So I really like our last reading assignment. It discussed participant observation, and although the writing was a bit exhaustive about how to do it, what to pay attention to, and how to think about the situations that you are placed in, I think I'm getting used to these sorts of texts, because I still really liked it.

And just a side note her, but I'm pretty sure that people who do participant observation studies for a living all put "Invisibility Cloak" on their Christmas lists as kids. To be sure, turning invisible would be the most convenient thing in the world when you're observing a certain situation. I went to a play at the Hale Center Theatre for my participant observation experience, and it there were multiple times when I wished I could leave my seat to observe from a different angle. I'm sure all anthropologists feel the same way. At the same time, it's hard not to feel a little uncomfortable about the idea of doing similar studies while I'm in London. I go with the hope that I will be able to make friends with most Londoners, and here we are learning how to sit and observe them.
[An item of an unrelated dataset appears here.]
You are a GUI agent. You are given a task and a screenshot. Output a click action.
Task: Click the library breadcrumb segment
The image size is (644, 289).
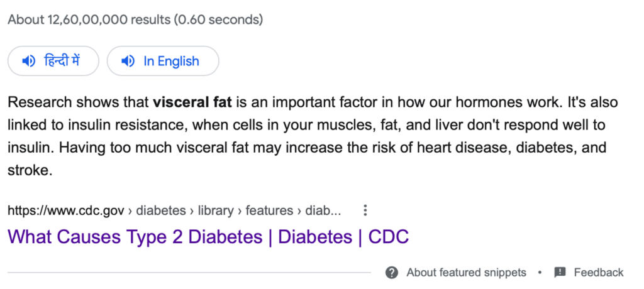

It's like London is this giant glass habitat that I'm going to go visit so I can observe all the insects...erm...people that live there. How would I like it if people visited Provo to do the same thing to us? There they'd be, those foreign chinese students, staking out a spot on the hill behind the Maeser building with their binoculars, observing us as we leave the testing center...it would be pretty weird.

Then again, there's simply no way one can learn about how other people and cultures and organizations work without actually being there. If you go be a part of something, you'll know how it works a million times better than if you had just read or heard about it. Since I'm going to be studying religion, I'm probably going to be staking out cathedrals and churches a few times, just to notice what people do when they're inside. Participant observation in this sense will be pretty uninvolved, but spending a few hours at different times during the week inside churches in England might give me a good idea about what motivates people to go to church and what they do when they go. Sigh...still, it would be a lot less awkward if I had an invisibility cloak.